An online course with no tasks is a long road to a distant destination you eventually cease to care about.
At present I’m working on materials for an online masters module for next semester and I’m struck by the number and variety of tasks used. Reviewing them has led me to wonder what kind of guidance I should be giving to academic colleagues who accept the importance of tasks but are unsure exactly how to approach them.
What kind of tasks should we have, and how many? If one task is good, are two tasks better? Notionally these students are spending ten hours a week studying on this module. Should we be directing that study closely, or giving them room to explore the literature? How about a different task for every learning outcome so we and students can be sure they’re hitting the mark? Should we aim for variety: a blog post, a quiz, a webquest, a discussion, a wiki?
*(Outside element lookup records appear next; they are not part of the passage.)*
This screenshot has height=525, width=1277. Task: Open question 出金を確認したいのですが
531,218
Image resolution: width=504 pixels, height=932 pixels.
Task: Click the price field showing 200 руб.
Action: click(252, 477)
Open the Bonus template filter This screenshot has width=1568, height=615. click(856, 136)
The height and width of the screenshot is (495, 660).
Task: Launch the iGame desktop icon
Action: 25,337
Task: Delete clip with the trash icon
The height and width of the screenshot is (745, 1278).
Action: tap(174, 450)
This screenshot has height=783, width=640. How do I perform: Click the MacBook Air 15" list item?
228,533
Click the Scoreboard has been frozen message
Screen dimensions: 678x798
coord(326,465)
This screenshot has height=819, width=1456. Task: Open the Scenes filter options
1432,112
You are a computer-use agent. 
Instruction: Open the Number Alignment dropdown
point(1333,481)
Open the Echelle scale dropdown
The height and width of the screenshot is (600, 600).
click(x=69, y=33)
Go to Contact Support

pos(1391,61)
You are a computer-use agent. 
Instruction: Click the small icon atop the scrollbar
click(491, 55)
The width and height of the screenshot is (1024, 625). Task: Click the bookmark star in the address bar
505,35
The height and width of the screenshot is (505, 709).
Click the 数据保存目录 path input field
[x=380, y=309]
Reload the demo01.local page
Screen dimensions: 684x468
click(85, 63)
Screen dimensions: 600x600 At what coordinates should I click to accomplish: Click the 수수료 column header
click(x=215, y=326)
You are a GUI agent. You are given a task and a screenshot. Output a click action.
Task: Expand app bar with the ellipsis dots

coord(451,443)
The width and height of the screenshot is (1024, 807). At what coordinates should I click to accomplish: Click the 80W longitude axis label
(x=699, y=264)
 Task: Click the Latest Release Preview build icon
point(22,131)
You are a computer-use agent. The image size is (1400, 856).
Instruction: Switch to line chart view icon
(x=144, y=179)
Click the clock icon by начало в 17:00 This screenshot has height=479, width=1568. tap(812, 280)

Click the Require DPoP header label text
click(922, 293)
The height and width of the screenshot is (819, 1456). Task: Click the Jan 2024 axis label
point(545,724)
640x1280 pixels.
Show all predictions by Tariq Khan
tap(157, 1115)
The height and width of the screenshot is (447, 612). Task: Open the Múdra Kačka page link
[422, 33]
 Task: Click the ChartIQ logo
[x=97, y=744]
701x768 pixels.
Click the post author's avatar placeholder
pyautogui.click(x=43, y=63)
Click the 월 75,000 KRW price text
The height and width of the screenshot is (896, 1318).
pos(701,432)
Or should some tasks be largely social in purpose, creating a context for contact among learners and between learners and tutors. Should we have interactive tasks for which tutors are absent entirely. Doest this create learner independence or foster resentment at absentee academics?
These are important questions and I’m surprised to find that I have few answers beyond a feel for what’s right based on many years of classroom teaching and designing learning materials. In forthcoming posts I will explore these issues.